Tracker blocking ambiguity: global DNS evidence vs per-app decisions

Tracker detection currently relies on two separate data stores with different levels of attribution:

  • The access table stores uid, destination IP, block decision, and the uncertain flag.
  • The dns table stores only qname, aname, resource, time, and ttl. It does not store uid.

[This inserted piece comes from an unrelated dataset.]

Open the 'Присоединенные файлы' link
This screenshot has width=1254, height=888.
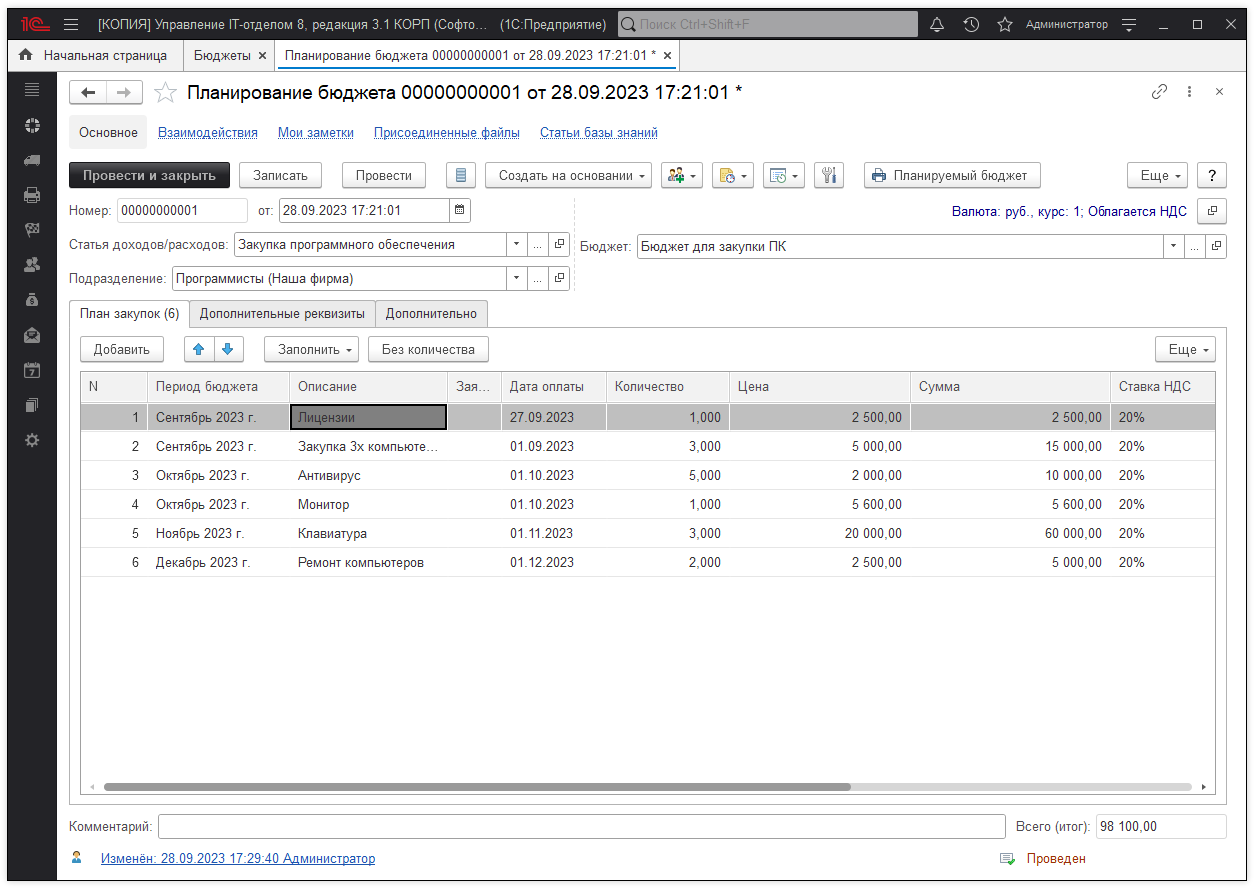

That means ServiceSinkhole can ask getQAName(uid, ip, ...), but the current implementation cannot truly answer "which hostname did this app resolve for this IP?". It can only answer "which hostnames have recently been seen for this IP globally?". The uid parameter is accepted by the method, but it is not used in the SQL query.

Why this matters

Tracker blocking is applied per app, but the DNS evidence used to infer whether an IP belongs to a tracker is global. This creates two related ambiguity problems:

  1. Shared-IP ambiguity

    • Multiple unrelated hostnames can legitimately resolve to the same IP.
    • Some of those hostnames may be trackers; some may not.
    • The current code already models this via the uncertain states and blocking-mode policy.
  2. Cross-app attribution ambiguity

    • Even if app A triggered the DNS observation, app B may later connect to the same IP.
    • The code may then reuse the global hostname evidence when deciding whether to block app B.
    • This is conceptually consistent with the current database model, but it can still lead to surprising per-app blocking decisions.

Possible low-risk improvement

A relatively small runtime-only change would be to make the in-memory tracker verdict cache UID-aware:

  • current shape: cache by destination IP only
  • safer shape: cache by (uid, destination IP)

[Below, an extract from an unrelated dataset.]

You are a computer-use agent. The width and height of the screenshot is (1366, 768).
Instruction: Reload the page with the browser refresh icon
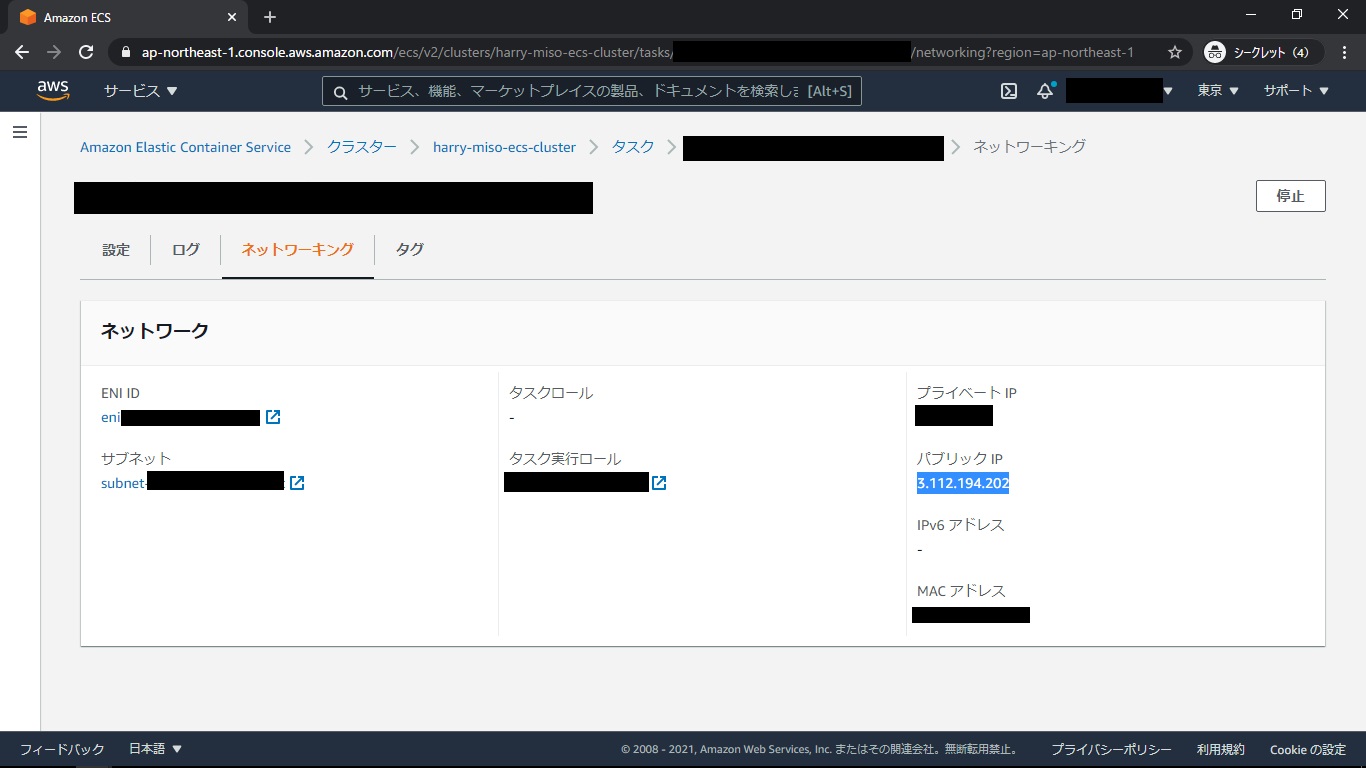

This would reduce cross-app cache contamination, because one app's inferred tracker verdict would no longer automatically carry over to another app. Importantly, this would not change the underlying database model and would not make DNS attribution truly app-specific. It would only make cache reuse more conservative.

Why this is still not a full fix

Even with a UID-aware cache:

  • the DNS table would still be global
  • getQAName(...) would still return globally observed hostnames for an IP
  • uncertainty handling would still be necessary

So a UID-aware cache is only a partial correctness improvement. It does not solve the deeper attribution problem.

Real fix if stronger attribution is desired

If the goal is to make per-app tracker blocking decisions rest on genuinely per-app DNS evidence, the persistence model would need redesign. Options include:

  • storing DNS observations with a UID
  • linking DNS evidence to specific access observations
  • moving to a different attribution model entirely

This is a larger change because it affects schema, collection logic, query logic, migration, and likely the semantics of uncertain.

Current decision

Do not change this yet.

Reasoning:

  • The current behavior matches the limitations of the existing database design.
  • A UID-aware runtime cache would be easy to add, but it only partially addresses the issue.
  • A true attribution fix is more invasive and needs a deliberate product decision: how conservative should standard be when evidence is global and ambiguous?

If revisited later, start by deciding whether the desired goal is:

  • just to reduce cross-app cache bleed, or
  • to redesign tracker attribution so "per-app blocking" is backed by per-app evidence.